The origins of Aussie Desert Dogs
Gloria Morales, a conservator from the National Gallery of Australia, moved to Yuendumu in 2003 to assist in the running of Warlukulangu Artists. Disturbed by the number of hungry and sick dogs in town, Gloria soon decided something had to be done to improve their condition and well-being. Dogs are historically very important to the Indigenous people and their culture, dating back to when they lived with the Dingo. However, the Dingo mates for life and each pack has only one dominant female who produces one litter per year, making this relationship much more sustainable and manageable. The white man introduced the domestic dogs which breeds prolifically, so in remote communities most homes would soon have an increase of 20-30 dogs, none of which had come from a pet shop or breeder.
Initially Gloria enlisted the help of Dr Honey Nelson who understood that establishing trust from the people was essential. In the past someone would be sent to these communities to shoot as many dogs as they could, leading to distrust and rejection of outside help. There were too many dogs for one vet to start surgically de-sexing so Gloria and Honey began by using birth control implants. Gradually the people said they could not keep all the dogs and agreed to some euthanasia's. This sad but necessary intervention to was conducted so humanely that the dogs would be eating and not notice the sedating injection given.
In addition to this, Gloria would make countless trips to the RSPCA in Alice Springs 350km away, transporting 133 puppies in one 6 month period. Eventually the team from AMRRIC was introduced who began surgical de-sexing. They are lead by the very experienced and also culturally aware Dr Stephen Cutter, and assisted by many volunteer vets and vet nurses. Gloria also raised funds to subsides the cost of dog food in the community and provide regular parasite treatment.

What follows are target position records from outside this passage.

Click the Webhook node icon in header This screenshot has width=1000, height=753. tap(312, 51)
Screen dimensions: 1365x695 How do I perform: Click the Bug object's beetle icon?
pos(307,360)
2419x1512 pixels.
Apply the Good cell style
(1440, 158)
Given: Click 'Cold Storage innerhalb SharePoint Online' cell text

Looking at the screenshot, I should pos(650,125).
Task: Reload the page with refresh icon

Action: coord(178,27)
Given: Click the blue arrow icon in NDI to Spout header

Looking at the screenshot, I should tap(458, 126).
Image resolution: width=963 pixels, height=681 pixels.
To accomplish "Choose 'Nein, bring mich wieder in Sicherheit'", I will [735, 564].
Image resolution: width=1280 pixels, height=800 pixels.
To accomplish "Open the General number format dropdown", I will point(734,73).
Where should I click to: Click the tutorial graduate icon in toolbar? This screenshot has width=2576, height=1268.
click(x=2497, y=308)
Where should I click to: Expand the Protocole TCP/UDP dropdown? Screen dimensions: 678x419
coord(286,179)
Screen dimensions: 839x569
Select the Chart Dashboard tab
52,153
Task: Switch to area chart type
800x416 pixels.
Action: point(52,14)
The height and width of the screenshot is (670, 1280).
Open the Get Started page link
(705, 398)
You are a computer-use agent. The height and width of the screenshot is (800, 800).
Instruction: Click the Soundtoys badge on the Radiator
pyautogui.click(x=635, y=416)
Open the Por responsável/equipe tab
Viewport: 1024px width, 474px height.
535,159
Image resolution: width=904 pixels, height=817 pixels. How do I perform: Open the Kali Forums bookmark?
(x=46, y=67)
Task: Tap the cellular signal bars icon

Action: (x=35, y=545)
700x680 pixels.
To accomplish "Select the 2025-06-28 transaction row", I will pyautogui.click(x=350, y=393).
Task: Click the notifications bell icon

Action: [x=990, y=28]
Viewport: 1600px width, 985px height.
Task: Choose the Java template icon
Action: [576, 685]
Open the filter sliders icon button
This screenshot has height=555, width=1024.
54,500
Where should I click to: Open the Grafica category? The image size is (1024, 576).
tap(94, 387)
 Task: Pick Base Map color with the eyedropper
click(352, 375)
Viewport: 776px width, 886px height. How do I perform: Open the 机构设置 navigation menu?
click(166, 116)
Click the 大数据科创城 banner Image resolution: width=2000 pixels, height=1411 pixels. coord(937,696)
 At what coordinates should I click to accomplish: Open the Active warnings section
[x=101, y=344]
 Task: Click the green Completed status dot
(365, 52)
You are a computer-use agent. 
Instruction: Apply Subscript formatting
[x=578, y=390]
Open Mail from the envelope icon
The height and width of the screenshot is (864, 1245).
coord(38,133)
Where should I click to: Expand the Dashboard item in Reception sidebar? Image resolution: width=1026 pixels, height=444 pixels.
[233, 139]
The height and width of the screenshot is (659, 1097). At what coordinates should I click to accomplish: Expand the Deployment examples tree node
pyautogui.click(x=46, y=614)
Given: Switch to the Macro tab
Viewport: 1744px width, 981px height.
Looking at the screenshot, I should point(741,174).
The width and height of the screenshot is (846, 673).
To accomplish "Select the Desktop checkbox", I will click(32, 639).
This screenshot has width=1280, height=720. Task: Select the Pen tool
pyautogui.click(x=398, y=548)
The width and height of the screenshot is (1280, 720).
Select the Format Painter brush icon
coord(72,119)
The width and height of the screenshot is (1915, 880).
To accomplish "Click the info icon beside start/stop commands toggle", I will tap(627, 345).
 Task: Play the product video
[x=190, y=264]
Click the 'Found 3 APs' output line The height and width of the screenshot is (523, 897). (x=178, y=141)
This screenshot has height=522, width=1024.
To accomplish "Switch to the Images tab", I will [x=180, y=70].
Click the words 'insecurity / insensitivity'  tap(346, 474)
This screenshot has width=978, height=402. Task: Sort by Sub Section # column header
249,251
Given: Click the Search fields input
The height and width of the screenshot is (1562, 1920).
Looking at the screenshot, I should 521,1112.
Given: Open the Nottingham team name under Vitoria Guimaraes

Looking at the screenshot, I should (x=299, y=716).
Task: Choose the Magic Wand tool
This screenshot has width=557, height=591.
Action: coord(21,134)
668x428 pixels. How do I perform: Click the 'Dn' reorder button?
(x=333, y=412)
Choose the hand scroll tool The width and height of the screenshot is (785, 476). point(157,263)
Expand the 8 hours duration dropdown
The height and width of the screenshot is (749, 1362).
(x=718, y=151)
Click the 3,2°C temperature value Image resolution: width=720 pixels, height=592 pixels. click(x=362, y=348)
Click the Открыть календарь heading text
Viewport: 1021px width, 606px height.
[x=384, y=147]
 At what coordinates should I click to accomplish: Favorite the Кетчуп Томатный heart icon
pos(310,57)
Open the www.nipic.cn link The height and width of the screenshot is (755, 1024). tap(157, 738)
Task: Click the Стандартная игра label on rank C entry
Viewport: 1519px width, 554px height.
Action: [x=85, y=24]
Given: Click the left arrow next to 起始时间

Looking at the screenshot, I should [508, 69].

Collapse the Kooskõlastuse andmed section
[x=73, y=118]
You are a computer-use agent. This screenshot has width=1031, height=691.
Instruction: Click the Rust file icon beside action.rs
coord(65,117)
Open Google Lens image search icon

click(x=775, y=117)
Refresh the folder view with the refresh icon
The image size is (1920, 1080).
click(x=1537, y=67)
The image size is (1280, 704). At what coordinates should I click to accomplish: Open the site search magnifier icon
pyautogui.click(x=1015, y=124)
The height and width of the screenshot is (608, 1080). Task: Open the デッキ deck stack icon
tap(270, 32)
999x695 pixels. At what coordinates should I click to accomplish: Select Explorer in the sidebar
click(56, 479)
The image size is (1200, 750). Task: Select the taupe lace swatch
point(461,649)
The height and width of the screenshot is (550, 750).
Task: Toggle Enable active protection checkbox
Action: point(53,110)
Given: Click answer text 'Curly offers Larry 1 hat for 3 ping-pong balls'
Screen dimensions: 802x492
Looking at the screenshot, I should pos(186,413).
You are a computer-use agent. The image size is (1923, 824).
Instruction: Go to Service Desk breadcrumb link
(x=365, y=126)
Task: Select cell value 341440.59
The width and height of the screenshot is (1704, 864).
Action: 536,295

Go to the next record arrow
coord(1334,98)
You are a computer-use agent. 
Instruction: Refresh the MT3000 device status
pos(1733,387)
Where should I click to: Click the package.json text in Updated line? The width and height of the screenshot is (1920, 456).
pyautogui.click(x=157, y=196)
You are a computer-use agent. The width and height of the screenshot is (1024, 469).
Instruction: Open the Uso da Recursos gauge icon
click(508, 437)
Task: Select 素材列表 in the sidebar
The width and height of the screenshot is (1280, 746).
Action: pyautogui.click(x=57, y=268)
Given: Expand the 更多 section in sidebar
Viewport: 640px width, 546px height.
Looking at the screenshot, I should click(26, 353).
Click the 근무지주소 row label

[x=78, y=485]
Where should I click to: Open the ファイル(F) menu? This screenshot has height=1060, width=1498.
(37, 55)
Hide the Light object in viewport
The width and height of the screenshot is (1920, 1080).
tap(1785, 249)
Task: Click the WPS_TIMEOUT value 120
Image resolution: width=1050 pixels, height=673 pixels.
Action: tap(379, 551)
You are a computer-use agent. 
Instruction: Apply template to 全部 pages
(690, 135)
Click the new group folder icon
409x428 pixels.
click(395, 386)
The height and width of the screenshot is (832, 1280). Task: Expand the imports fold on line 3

The other side of this program was to "aid family health, comfort, safety and social standards". In 2007 the "Desert Dog" adoption program began. A volunteer noted how appealing the dogs were and that there were many people in the cities wanting a puppy. Due to greater awareness of puppy farms and back yard breeders people were looking for rescue puppies. Thanks to a donation from the family of a volunteer the puppy kennels were built. Gloria uses these not only for puppies but sick dogs, and other animals which have included cats, foals and calves. She also cares for Joeys, birds and reptiles. Gloria estimates approximately 500 puppies and dogs have been re-homed outside of the community.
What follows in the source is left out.